Text excerpt:

=== Begin Enclosure ===

A major investment firm recently estimated that the average couple retiring today at age 65 without employer-provided medical benefits will need to have put aside $215,000 in savings to provide for their healthcare needs (this is an estimate; your own needs may vary substantially). That figure doesn’t include the potential cost of long-term care such as prolonged stays in a nursing home. And if you retire before age 65, your medical expenses could run even higher, since government-supported coverage (mostly Medicare) typically isn’t available until you reach that age.
But like many of life’s challenges, this one can be met with thoughtful planning. Here are some key factors to consider.
- Evaluate your future health prospects. Start by considering your lifestyle. Do you avoid smoking and excessive drinking? Control your weight? Exercise regularly? Take your relatives’ health history into account as well. For example, if high blood pressure or heart disease run in your family, hospital deductibles and prescription-drug coverage deserve special scrutiny in choosing a post-retirement insurance policy.
- Review government-based insurance programs. These are major sources of support for most retirees in meeting their medical expenses, but also subject to modification by federal and state governments. Some analysts believe that the combination of fewer workers and a swelling retiree population will create strong fiscal pressure to lower benefits in coming decades. Key programs include:
- Traditional Medicare—Most people qualify automatically for Medicare hospital insurance (Part A) when they reach age 65. This coverage is free if you or your spouse paid Medicare taxes while you were working. Part B, which covers a range of other medical services, charges a premium which varies by household income. Optional coverage for prescription drugs (Part D) also carries a premium, which varies according to the plan you choose.
- Medigap/Medicare Advantage—Many medical expenses, such as dental care, routine physical exams, and hearing aids, aren’t covered by the parts of Medicare described above. That is why retirees often purchase “Medigap” supplemental insurance (formerly Part C), meant to cover what traditional Medicare doesn’t, or Medicare Advantage plans, which often feature broader coverage and more coordinated care than the original Medicare plan, but also a narrower choice of providers and/or higher premiums. Offered by private insurers, premiums for these supplements and alternatives to traditional Medicare vary depending on where you live and the level of coverage you choose.
- Medicaid is a federal/state program that covers medical costs for low-income individuals and families.

=== End Enclosure ===

Stored data:

=== Begin Enclosure ===

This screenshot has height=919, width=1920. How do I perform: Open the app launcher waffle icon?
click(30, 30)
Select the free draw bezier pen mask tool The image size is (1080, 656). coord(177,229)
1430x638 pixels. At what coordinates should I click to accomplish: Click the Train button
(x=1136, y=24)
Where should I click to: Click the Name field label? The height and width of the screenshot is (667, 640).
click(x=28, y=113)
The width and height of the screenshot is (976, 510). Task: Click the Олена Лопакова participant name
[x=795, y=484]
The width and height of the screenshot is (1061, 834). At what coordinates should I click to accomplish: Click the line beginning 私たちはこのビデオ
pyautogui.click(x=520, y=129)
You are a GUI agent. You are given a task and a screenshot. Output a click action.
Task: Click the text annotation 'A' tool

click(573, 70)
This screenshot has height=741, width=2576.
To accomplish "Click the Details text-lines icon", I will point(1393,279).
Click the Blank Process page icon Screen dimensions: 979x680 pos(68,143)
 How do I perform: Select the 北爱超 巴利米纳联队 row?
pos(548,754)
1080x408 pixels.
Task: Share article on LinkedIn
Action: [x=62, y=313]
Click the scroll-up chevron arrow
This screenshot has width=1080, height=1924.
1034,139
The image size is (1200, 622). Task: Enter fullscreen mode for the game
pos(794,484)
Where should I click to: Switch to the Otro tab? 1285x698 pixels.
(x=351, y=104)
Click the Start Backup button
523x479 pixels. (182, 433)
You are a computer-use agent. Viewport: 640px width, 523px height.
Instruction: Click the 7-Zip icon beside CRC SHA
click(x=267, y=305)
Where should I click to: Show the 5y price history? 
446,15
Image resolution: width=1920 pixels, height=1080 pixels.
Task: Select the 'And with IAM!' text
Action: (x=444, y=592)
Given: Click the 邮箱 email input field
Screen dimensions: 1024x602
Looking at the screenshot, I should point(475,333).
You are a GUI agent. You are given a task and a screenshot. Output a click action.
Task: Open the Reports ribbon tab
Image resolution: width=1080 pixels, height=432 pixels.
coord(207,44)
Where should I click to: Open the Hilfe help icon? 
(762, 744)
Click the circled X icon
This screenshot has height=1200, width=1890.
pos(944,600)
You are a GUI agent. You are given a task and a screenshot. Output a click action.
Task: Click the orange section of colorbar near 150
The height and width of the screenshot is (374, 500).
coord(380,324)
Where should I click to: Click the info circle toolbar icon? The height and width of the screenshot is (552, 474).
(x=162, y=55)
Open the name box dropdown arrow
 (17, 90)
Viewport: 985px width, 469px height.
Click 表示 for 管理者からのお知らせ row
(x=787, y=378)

=== End Enclosure ===

Tasks and exercises:
1. In the passage on healthcare costs in retirement, list the medical expenses named as not covered by the parts of Medicare it describes.
2. Carry on the passage on healthcare costs in retirement, beginning after its final sentence.
The entries are not required for any of the work that follows.

Outputs for the tasks:
1.
- Dental care
- Routine physical exams
- Hearing aids

2.
- Review your employer’s retiree benefits, which may include contributions to health-insurance premiums; ways to help employees save for health costs; providing access to medical care at a group discount; giving new retirees a lump sum for future healthcare expenses; or some combination of these. However, an employer’s retirement benefits are subject to change at any time, and many workers today may not stay with a single employer long enough to qualify for them.
- Maximize your contributions to tax-advantaged savings vehicles such as your company’s retirement savings plan. These are designed for paying living expenses in retirement, including medical costs.
- Consider setting up a Health Savings Account (HSA). There are two main advantages to an HSA: Contributions to such an account are tax-deductible, and funds taken from it are tax-free if used for health-related expenses. However, HSAs aren’t for everyone. For example, to open an HSA you must be covered by a qualified high-deductible health-insurance policy, which may not be offered by your employer or appropriate for your needs. There are other requirements for opening an HSA as well. Go to http://www.ustreas.gov/offices/public-affairs/hsa/faq_basics.shtml for more information.
- Weigh the pros and cons of long-term care insurance. Neither Medicare, Medigap policies, nor standard health insurance policies fully cover long-term care. That leaves most people with two options when faced with such expenses: pay out-of-pocket, or rely on private specialized insurance. The decision whether to purchase a long-term care policy is complex and depends on you and your family’s particular circumstances. For most people, however, the overarching consideration is the trade-off between the cumulative cost of such coverage, and the peace of mind it can provide.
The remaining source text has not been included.